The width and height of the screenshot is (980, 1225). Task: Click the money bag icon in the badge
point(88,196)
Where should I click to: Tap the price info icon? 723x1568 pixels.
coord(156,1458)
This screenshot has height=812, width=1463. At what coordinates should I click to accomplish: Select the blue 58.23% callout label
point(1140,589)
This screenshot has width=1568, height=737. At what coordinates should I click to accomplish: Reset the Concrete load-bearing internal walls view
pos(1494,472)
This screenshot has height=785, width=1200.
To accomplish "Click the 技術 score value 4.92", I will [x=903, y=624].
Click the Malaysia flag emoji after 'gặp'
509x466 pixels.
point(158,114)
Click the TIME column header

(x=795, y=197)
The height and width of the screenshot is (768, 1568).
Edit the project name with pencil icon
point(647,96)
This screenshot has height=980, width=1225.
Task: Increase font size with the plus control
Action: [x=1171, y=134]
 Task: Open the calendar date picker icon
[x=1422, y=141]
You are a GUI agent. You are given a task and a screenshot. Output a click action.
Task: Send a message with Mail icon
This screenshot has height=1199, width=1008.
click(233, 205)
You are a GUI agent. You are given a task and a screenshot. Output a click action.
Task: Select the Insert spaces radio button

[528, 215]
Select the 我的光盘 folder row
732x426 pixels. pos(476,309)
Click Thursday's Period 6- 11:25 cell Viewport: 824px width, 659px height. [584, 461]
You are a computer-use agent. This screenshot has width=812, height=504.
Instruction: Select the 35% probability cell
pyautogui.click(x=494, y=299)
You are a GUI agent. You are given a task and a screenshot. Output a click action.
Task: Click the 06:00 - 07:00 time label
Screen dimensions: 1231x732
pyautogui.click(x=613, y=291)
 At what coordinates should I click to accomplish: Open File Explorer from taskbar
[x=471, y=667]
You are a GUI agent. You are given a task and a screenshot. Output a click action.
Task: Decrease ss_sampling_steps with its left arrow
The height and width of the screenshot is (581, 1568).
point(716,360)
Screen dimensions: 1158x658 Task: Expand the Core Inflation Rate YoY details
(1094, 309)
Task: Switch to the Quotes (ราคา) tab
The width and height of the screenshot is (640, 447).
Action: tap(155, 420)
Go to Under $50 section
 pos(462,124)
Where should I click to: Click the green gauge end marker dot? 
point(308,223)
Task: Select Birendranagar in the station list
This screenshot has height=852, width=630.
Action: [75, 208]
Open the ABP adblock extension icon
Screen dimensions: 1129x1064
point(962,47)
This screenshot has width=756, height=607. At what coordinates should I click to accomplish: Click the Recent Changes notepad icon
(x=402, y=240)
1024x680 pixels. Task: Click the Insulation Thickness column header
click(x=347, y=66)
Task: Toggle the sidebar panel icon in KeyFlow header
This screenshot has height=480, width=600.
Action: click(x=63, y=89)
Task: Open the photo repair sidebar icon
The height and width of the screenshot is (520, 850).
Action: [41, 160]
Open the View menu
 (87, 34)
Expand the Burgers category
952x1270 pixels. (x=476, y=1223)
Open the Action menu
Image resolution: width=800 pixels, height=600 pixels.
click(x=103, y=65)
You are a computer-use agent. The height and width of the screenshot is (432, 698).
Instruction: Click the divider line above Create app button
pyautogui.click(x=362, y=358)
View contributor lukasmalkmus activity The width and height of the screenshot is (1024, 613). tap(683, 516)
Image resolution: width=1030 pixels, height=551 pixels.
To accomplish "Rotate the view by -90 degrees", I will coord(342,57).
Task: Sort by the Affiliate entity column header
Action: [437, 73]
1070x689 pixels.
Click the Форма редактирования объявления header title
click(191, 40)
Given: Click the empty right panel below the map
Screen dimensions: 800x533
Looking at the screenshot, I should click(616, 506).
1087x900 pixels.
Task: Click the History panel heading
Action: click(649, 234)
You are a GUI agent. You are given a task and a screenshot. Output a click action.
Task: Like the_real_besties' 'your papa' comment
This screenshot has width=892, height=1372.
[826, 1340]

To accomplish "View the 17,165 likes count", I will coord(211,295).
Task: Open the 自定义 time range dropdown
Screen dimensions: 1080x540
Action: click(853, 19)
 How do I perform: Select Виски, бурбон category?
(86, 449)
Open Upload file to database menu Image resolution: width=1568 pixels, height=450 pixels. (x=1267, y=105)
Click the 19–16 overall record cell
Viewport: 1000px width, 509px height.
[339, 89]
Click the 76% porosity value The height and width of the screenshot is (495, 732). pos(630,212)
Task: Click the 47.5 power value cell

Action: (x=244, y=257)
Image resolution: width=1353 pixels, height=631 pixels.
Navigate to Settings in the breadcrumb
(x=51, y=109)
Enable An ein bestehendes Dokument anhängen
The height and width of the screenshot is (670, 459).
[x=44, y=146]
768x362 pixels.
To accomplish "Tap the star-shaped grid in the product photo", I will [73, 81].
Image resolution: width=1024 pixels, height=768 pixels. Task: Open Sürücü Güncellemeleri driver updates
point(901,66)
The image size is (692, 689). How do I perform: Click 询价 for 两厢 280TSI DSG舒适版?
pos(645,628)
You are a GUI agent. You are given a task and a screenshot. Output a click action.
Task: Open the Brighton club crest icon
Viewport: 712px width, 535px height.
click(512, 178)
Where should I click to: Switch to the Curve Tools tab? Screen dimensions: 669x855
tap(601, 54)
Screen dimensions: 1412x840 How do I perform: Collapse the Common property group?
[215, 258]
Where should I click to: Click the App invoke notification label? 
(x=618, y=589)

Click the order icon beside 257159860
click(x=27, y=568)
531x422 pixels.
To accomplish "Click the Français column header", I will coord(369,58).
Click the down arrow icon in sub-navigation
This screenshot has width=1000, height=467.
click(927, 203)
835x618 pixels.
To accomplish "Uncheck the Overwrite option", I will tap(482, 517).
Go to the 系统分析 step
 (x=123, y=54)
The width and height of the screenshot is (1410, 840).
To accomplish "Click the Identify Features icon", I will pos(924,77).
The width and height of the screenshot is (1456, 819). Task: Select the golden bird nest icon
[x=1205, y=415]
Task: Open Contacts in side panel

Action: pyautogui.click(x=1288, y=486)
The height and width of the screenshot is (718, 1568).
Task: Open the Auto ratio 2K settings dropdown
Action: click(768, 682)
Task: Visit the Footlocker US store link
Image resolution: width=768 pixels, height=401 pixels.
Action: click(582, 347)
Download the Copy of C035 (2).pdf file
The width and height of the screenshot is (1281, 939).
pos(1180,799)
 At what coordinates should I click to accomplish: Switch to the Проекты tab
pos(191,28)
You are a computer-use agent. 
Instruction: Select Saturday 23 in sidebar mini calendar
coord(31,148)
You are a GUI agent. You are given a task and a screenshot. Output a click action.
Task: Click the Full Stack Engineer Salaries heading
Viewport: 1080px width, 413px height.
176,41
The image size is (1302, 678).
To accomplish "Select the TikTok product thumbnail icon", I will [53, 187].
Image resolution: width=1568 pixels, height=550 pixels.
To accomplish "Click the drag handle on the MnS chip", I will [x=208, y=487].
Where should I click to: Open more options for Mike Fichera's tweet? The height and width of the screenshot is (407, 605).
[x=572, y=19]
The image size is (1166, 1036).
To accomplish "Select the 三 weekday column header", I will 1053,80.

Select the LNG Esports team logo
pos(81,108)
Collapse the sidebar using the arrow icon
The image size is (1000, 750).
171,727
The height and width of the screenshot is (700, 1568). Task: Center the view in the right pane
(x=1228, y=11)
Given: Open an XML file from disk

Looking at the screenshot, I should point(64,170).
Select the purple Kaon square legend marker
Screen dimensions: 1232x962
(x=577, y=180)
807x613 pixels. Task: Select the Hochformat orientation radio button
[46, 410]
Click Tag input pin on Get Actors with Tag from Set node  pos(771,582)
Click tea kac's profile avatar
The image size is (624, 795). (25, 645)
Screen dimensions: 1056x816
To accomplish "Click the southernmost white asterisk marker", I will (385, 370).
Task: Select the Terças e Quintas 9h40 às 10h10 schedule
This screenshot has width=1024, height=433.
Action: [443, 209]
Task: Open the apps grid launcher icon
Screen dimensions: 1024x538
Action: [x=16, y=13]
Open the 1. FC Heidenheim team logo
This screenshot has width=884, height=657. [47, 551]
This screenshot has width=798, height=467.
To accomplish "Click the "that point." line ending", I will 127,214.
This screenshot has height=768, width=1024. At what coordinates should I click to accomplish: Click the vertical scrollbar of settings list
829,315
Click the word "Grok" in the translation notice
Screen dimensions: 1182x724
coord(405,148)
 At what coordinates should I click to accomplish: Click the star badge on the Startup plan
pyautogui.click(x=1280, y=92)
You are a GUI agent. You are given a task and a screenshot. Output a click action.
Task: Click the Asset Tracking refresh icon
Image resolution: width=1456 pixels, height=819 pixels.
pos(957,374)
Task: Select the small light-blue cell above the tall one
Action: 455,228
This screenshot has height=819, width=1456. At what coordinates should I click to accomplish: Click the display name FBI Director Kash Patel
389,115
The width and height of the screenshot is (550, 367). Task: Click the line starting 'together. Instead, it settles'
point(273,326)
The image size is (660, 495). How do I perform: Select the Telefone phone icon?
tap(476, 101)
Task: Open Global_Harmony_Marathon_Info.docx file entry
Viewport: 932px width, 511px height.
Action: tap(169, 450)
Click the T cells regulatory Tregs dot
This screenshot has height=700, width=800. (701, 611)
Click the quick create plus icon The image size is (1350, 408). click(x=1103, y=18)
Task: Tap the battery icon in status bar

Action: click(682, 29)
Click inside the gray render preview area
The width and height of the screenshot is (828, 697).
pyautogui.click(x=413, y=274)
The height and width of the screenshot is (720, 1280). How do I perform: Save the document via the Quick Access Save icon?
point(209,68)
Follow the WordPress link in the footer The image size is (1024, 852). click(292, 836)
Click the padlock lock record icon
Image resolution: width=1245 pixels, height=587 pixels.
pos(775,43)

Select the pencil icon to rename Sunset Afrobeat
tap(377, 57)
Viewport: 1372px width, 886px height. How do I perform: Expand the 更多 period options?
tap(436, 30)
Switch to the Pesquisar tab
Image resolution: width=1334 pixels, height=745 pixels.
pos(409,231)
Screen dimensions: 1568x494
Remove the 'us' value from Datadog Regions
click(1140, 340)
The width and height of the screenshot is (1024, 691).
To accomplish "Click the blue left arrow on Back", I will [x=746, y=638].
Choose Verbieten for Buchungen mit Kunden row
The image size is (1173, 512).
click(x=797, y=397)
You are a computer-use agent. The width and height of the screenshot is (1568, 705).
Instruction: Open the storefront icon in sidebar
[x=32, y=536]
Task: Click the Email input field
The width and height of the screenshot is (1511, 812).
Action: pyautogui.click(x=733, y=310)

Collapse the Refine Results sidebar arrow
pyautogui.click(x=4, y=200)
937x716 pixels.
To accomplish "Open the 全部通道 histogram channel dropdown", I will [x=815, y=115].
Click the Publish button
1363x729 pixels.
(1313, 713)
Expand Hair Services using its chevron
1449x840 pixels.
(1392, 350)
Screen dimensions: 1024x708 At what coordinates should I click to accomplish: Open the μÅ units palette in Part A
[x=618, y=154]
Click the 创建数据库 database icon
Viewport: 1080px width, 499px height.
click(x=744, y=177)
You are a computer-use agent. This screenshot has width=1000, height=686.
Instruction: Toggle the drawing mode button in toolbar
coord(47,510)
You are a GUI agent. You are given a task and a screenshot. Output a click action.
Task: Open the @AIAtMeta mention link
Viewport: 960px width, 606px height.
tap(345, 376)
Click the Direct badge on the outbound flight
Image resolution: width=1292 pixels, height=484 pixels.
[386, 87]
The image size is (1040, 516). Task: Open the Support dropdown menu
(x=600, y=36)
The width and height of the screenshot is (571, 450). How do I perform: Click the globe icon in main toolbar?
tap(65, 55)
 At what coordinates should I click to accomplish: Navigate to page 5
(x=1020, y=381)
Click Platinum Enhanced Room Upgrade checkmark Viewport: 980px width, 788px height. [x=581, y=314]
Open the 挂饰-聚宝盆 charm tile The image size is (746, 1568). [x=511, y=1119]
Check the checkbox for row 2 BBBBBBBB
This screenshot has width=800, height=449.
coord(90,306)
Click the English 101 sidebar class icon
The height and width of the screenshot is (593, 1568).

*Exercise goal*:
With the line containing "1449x840 pixels." as the start and the last line of the material above as the end, copy that run of lines exactly, both ends included, and nothing more.

*Task answer*:
1449x840 pixels.
(1392, 350)
Screen dimensions: 1024x708 At what coordinates should I click to accomplish: Open the μÅ units palette in Part A
[x=618, y=154]
Click the 创建数据库 database icon
Viewport: 1080px width, 499px height.
click(x=744, y=177)
You are a computer-use agent. This screenshot has width=1000, height=686.
Instruction: Toggle the drawing mode button in toolbar
coord(47,510)
You are a GUI agent. You are given a task and a screenshot. Output a click action.
Task: Open the @AIAtMeta mention link
Viewport: 960px width, 606px height.
tap(345, 376)
Click the Direct badge on the outbound flight
Image resolution: width=1292 pixels, height=484 pixels.
[386, 87]
The image size is (1040, 516). Task: Open the Support dropdown menu
(x=600, y=36)
The width and height of the screenshot is (571, 450). How do I perform: Click the globe icon in main toolbar?
tap(65, 55)
 At what coordinates should I click to accomplish: Navigate to page 5
(x=1020, y=381)
Click Platinum Enhanced Room Upgrade checkmark Viewport: 980px width, 788px height. [x=581, y=314]
Open the 挂饰-聚宝盆 charm tile The image size is (746, 1568). [x=511, y=1119]
Check the checkbox for row 2 BBBBBBBB
This screenshot has width=800, height=449.
coord(90,306)
Click the English 101 sidebar class icon
The height and width of the screenshot is (593, 1568).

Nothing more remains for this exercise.